May 27, 2023

Lisa Marvin trades hockey stick for fishing rod to honor her brother

NORTHWEST ANGLE, Minn. – Lake of the Woods was in one of its mellower moods when Lisa Marvin set out for a few hours of walleye fishing in Ontario waters on a recent Sunday morning.

Time in a boat seemed like a good way to catch up with Marvin and her life since graduating from UND in 2017. These days, the former UND women’s hockey player from Warroad, Minnesota, lives at the Northwest Angle, that chimney at the top of Minnesota bordered on three sides by Canada, where she is in her second year as a fishing guide and real estate agent.

Marvin, 29, earned both her Coast Guard and Realtor’s licenses in the past couple of years.

“Honestly, I don’t leave the Angle much,” she said. “I never had plans to be a fishing guide. It just happened.

“I needed a break from hockey.”


Life has given Marvin plenty to navigate, dating back to her years at UND. In November 2014, she was severely injured after her truck ran out of gas on Gateway Drive in Grand Forks. According to Herald coverage of the accident, she was pouring gas from a portable can into her 1984 Dodge Ram when a speeding car ran into her truck.

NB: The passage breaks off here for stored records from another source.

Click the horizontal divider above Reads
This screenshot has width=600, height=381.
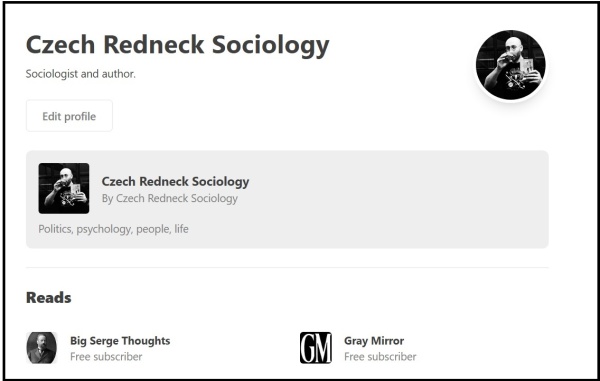(x=287, y=267)
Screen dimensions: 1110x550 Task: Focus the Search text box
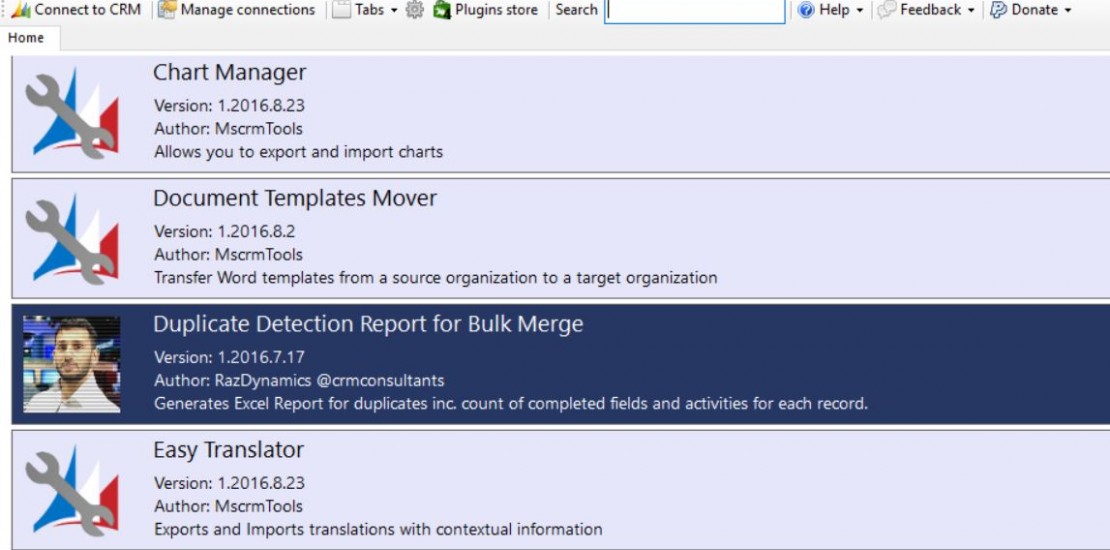(x=694, y=10)
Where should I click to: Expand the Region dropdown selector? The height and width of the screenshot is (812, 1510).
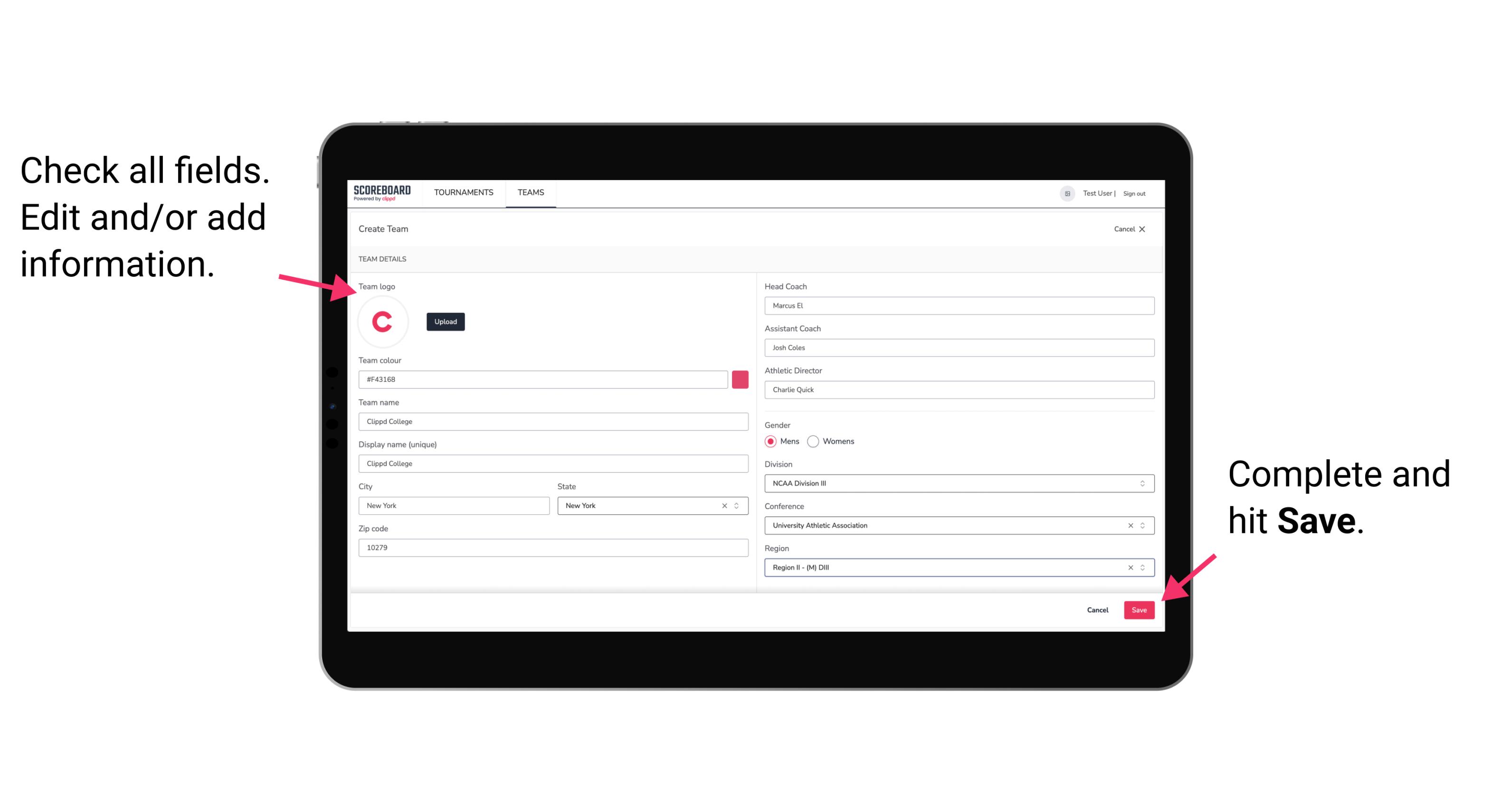pyautogui.click(x=1143, y=567)
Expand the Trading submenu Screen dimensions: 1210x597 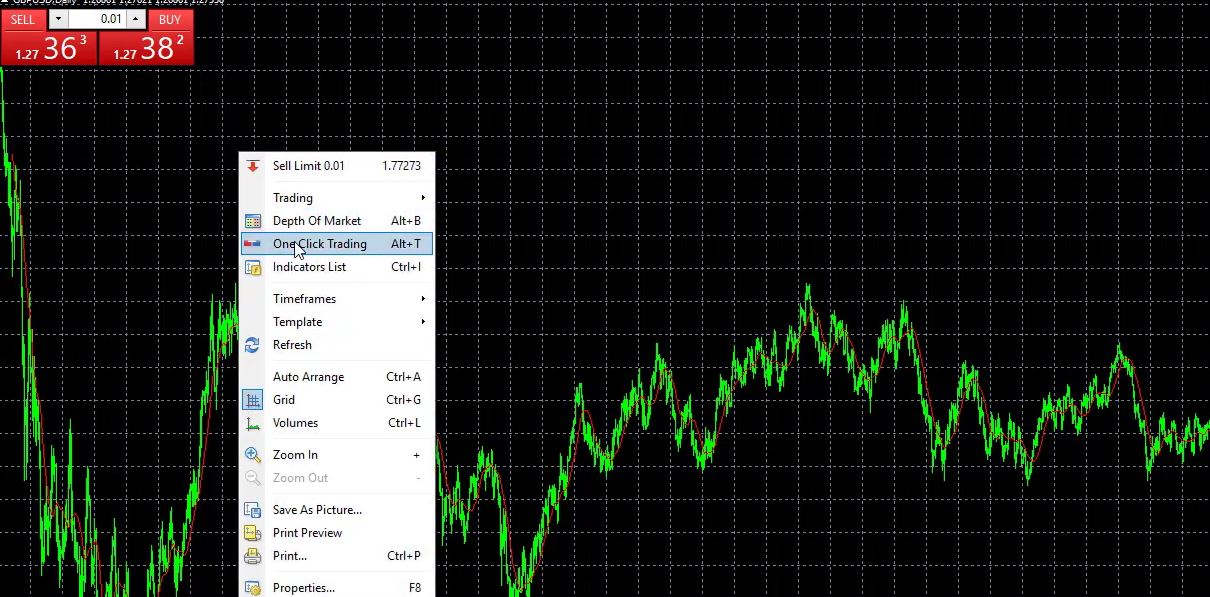293,198
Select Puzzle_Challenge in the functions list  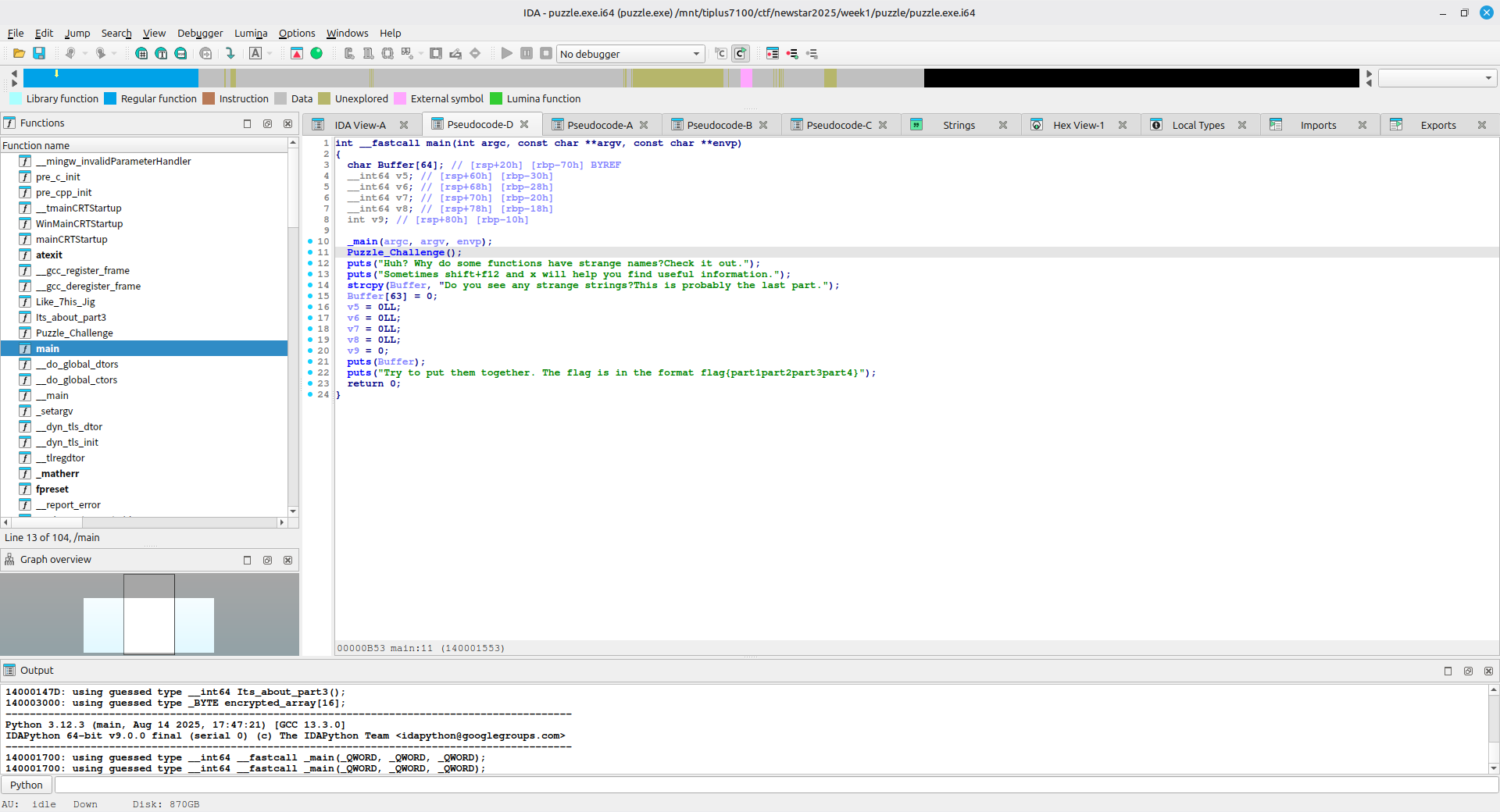pos(74,333)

Marvin, who was a sophomore at the time, sustained major injuries to her right arm and right leg and spent the better part of the next two years undergoing rehabilitation before being cleared to play hockey again in September 2016. The driver of the vehicle that injured Marvin was found guilty of aggravated reckless driving and sentenced to 126 days in jail and ordered to pay $300 in court fees.

Aside from occasional bouts of arthritis, Marvin says she feels like she made a full recovery. After college, she even completed a half-marathon in South Carolina, where a longtime friend was going to school.

“I’d say I’m very lucky,” Marvin said. “For the most part, I am healthy. My knees – I’ve got old lady knees. When the weather’s coming in and stuff, my body aches. … I’m like a human barometer.”

In December 2018, Marvin’s younger brother, Max, died by suicide. Like the rest of his family, the 2018 graduate of Warroad High School was an avid outdoorsman and had recently completed his first year of guiding.

Max was 19 years old.

“Whenever I’m on the lake, I feel closest to him,” she said. After a long pause, she describes her brother as “pretty laid back.”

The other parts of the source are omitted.